**Listing:**
=======

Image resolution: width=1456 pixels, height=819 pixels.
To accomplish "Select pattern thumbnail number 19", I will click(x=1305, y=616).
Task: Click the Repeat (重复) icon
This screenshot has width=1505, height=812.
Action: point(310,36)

=======

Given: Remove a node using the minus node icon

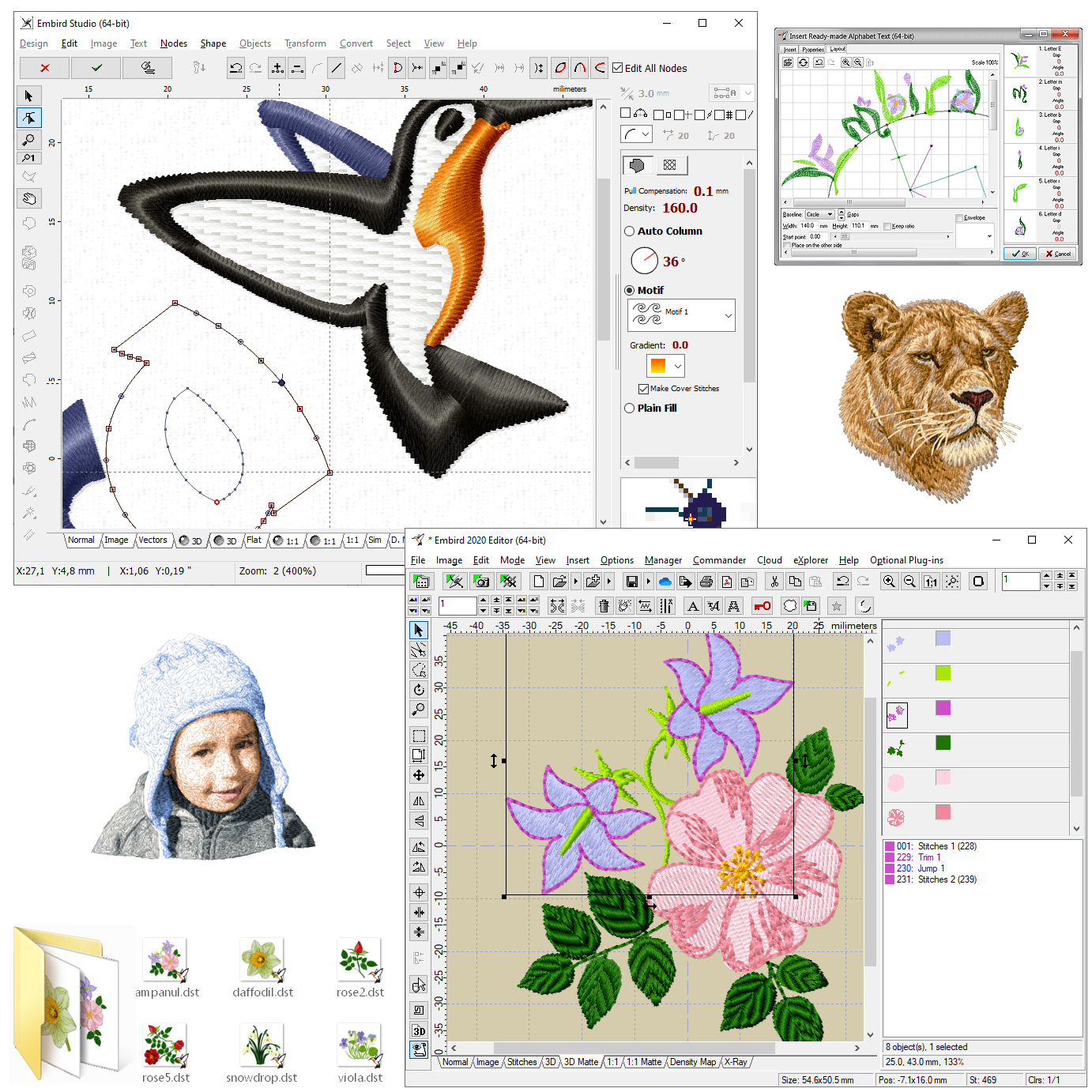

=======

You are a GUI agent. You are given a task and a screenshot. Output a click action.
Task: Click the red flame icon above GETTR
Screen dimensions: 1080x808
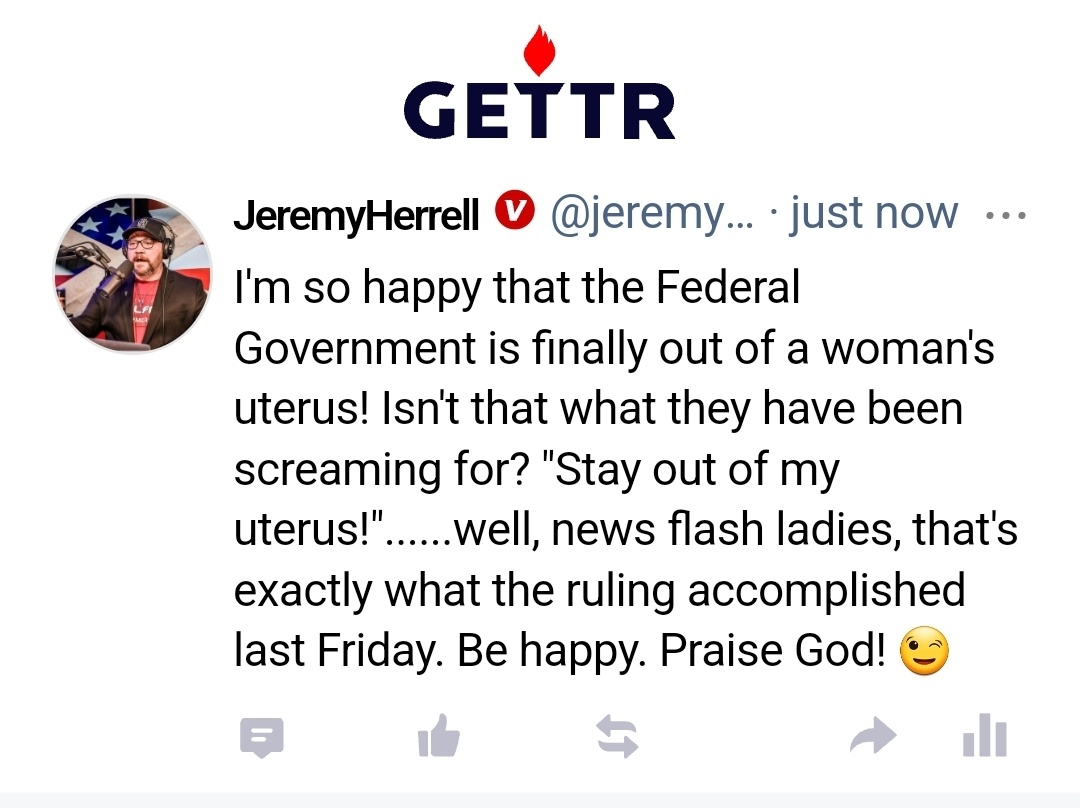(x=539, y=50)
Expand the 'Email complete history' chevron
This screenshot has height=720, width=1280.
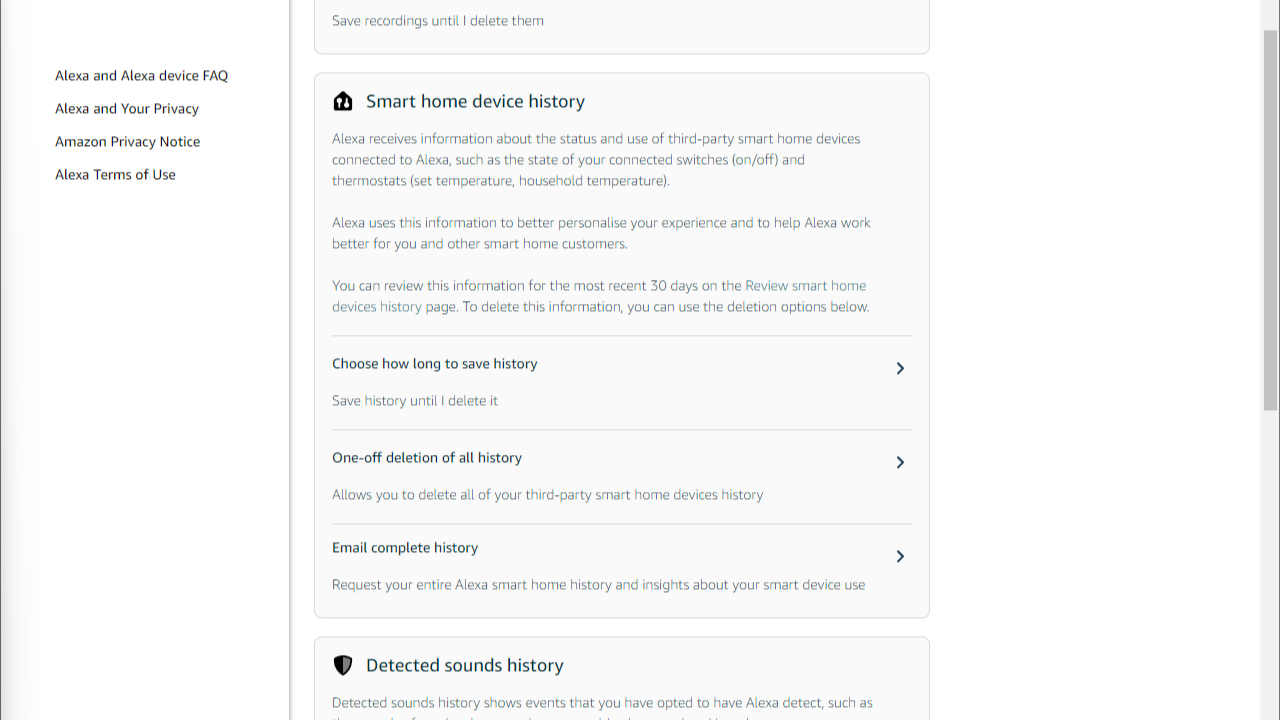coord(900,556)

=======

**Directive:**
Quote the lines from the one with "Task: Click the Repeat (重复) icon" to the one with "Action: point(310,36)", including both of those lines, and nothing else.

**Answer:**
Task: Click the Repeat (重复) icon
This screenshot has width=1505, height=812.
Action: point(310,36)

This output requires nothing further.